__WHAT TO DO__:
1. Retype the passage from the Slashback post starting with "Last week, the" and going on through "one to solve.".
2. In the Slashback post, how many Baftas did The Fellowship of the Ring win?

__SELECTION__:

Slashback: Bundestux, Kerberos, Blizzard
This deserves a hearty 'Jawohl!' DocSnyder writes: "Since the Bundestux campaign started collecting votes in favor of putting Free Software into the German parliament (Bundestag), more than 25000 people have done so. A lot of online discussions - in addition to Heise News and Linux-Community.de, even some Bundestag parties have put up their online forums - are very active to share user experience about GNU/Linux and Free Software. (Sorry for most of the linked sites speaking German, it's simply too much to translate at once.)
After several open letters and press releases have been exchanged between lobbyists and politicians, some information about a research performed by the German company Infora appeared on Heise News (english version), recommending an all-Microsoft infrastructure with the exception of some security-critical services like e-mail. The detailed paper is still not available.
An internal test (english version) between the Bundestag administration, SuSE, IBM and Microsoft confirmed that GNU/Linux and Free Software are in fact ready for the Bundestag's IT infrastructure, yet the testers don't like the copy&paste method used by KDE and recommend Windows for the desktops.
Last week, the Bundestag members (MdB) Jörg Tauss and Hans-Joachim Otto have been invited by Heise for an online chat with the community. While Jörg Tauss is a clear supporter of open standards and Free Software, Hans-Joachim Otto takes the internal test as well as Infora's research as primarily relevant for the coming decision.
On Saturday, MdB Uwe Küster summarized some details in an interview. He considered the decision - officially due Feb 28 - as almost finalized. The solution would show GNU/Linux on most servers, Windows XP and Office XP on the desktops, keeping proprietary data formats and lock-in interfaces up to the next upgrade cycle, which in fact would have been problem number one to solve.
All in all, the community has provided lots of experience, ideas and solution paths which finally seem to be largely ignored in the decision finding process towards the successor of a homogenous Microsoft Windows NT4 infrastructure, which has to be replaced until 2003 when Microsoft will no longer provide support for NT4."
That's a lot of cleaning up to do! maffew writes "A lot of feedback and ideas have been flying around since my article How to fix the Unix configuration nighmare was featured on freshmeat and slashdot. So we've created an ongoing web site and mailing list for people to continue discussing, organising, and hopefully in the end coding. It's all at unixconfig.sourceforge.net.
Meanwhile here's a link to the permanent home for the nightmare article. This is where I'm making revisions and adding links."
Raise your hand if this would mean seeing it for the 4th time ... Chris Brewer writes "In case you've been living on a different planet, The Fellowship of the Ring picked up Five Baftas, the British equivalent of the Oscars, including Best Director, Best Film, and Peoples Choice. During a live interview (Real only) after the awards, Peter Jackson announces that a preview for The Two Towers will be shown from the March 22 screenings of The Fellowship."
At long last ... something? If you've followed the strange relationship Microsoft has had with Kerberos, you may feel grateful to the anonymous coward who writes: "It would seem that Microsoft is granting the world a royalty-free, non-exclusive license to implement their Kerberos extension."
Here's some comfort for Starcraft players. An Anonymous Coward writes "As stated on Blizzard's battle.net service, the latest Starcraft patch supports UDP play, so some of the compelling reasons to use bnetd have been addressed. Whatever you may think of Blizzard and the DMCA, at least it shows Blizzard is listening to its fans."

__PROVIDED MATERIAL__:
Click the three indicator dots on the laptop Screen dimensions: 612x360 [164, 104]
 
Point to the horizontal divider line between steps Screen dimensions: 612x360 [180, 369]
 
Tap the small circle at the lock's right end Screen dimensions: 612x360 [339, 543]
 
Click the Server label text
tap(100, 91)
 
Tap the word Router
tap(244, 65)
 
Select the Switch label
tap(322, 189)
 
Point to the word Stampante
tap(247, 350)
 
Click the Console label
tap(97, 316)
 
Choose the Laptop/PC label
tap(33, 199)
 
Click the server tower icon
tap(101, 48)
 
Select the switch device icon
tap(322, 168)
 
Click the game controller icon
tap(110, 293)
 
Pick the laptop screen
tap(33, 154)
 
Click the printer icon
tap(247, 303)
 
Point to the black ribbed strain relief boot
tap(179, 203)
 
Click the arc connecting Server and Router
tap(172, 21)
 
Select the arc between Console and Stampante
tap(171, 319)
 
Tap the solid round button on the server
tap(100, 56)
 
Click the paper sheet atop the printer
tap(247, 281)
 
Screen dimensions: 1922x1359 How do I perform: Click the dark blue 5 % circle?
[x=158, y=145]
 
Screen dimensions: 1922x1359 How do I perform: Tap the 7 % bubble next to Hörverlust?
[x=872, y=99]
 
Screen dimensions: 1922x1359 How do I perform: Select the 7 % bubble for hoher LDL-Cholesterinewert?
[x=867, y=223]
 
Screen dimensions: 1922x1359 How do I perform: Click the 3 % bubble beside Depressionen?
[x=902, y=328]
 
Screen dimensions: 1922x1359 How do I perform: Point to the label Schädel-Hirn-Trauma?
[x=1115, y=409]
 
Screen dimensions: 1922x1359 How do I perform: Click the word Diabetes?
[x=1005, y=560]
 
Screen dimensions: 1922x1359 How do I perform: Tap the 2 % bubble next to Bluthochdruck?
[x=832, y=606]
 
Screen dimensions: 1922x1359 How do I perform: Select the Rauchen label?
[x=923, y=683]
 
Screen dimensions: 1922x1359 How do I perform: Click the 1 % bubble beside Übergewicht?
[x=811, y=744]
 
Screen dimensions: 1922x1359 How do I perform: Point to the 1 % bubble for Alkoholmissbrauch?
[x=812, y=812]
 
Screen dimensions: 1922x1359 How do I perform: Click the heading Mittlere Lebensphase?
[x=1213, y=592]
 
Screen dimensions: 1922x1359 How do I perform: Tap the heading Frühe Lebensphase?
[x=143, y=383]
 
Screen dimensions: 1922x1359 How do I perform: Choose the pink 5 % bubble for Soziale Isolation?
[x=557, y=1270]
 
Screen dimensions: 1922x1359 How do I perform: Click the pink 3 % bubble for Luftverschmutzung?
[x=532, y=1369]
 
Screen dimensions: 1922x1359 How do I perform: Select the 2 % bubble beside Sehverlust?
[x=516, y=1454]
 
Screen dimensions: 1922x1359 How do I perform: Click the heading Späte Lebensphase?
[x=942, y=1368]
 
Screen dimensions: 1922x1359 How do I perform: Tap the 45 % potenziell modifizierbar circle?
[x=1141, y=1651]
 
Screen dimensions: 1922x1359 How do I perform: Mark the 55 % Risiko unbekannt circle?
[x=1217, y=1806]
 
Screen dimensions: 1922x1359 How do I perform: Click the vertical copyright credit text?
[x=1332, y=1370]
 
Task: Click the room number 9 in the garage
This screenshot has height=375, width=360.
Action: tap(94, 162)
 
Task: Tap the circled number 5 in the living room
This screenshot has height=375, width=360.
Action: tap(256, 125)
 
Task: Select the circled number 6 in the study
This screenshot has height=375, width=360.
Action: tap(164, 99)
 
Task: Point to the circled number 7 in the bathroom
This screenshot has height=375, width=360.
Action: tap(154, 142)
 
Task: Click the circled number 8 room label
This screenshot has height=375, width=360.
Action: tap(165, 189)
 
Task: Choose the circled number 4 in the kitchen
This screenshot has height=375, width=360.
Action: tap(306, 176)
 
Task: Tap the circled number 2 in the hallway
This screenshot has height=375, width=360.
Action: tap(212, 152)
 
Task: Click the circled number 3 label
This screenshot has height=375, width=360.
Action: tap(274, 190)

__ANSWERS TO EACH TASK__:
1.
Last week, the Bundestag members (MdB) Jörg Tauss and Hans-Joachim Otto have been invited by Heise for an online chat with the community. While Jörg Tauss is a clear supporter of open standards and Free Software, Hans-Joachim Otto takes the internal test as well as Infora's research as primarily relevant for the coming decision.
On Saturday, MdB Uwe Küster summarized some details in an interview. He considered the decision - officially due Feb 28 - as almost finalized. The solution would show GNU/Linux on most servers, Windows XP and Office XP on the desktops, keeping proprietary data formats and lock-in interfaces up to the next upgrade cycle, which in fact would have been problem number one to solve.

2. Five Baftas.